Which lines of the data below contain the string "pixels"? Pull out each of those lines and copy it in full.

Dataset records:

>>>>>

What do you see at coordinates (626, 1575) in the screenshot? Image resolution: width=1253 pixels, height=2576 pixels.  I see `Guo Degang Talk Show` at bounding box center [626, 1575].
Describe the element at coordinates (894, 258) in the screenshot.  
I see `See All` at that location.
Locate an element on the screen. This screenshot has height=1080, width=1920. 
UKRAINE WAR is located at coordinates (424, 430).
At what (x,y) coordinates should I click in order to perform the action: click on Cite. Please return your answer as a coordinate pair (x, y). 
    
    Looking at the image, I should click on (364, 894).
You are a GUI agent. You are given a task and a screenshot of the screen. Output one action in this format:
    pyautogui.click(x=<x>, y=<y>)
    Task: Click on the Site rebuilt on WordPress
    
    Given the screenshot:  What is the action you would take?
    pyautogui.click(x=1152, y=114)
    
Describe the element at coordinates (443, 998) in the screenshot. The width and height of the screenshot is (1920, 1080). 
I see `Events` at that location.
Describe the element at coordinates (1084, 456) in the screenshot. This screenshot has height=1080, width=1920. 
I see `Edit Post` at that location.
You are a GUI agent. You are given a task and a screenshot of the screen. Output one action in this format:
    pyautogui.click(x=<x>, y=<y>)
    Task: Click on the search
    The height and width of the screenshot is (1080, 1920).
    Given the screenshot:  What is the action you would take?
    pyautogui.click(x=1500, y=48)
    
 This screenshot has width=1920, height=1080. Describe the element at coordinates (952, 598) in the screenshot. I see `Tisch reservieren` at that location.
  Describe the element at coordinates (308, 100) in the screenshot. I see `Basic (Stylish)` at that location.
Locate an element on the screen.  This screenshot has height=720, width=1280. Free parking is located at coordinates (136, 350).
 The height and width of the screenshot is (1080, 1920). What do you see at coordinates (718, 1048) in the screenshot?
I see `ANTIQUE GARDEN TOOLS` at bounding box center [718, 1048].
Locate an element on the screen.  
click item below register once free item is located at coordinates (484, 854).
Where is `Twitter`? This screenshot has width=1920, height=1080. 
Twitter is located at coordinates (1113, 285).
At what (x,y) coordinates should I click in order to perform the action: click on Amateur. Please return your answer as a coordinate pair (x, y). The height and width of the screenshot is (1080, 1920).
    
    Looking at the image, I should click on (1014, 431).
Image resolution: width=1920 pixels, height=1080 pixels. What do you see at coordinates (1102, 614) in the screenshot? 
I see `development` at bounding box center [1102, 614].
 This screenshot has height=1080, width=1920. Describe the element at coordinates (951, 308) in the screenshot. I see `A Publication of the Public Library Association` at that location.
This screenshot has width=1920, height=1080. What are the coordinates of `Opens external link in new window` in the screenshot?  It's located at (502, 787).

<<<<<

Output:
What do you see at coordinates (626, 1575) in the screenshot? Image resolution: width=1253 pixels, height=2576 pixels.  I see `Guo Degang Talk Show` at bounding box center [626, 1575].
Image resolution: width=1920 pixels, height=1080 pixels. What do you see at coordinates (1102, 614) in the screenshot? 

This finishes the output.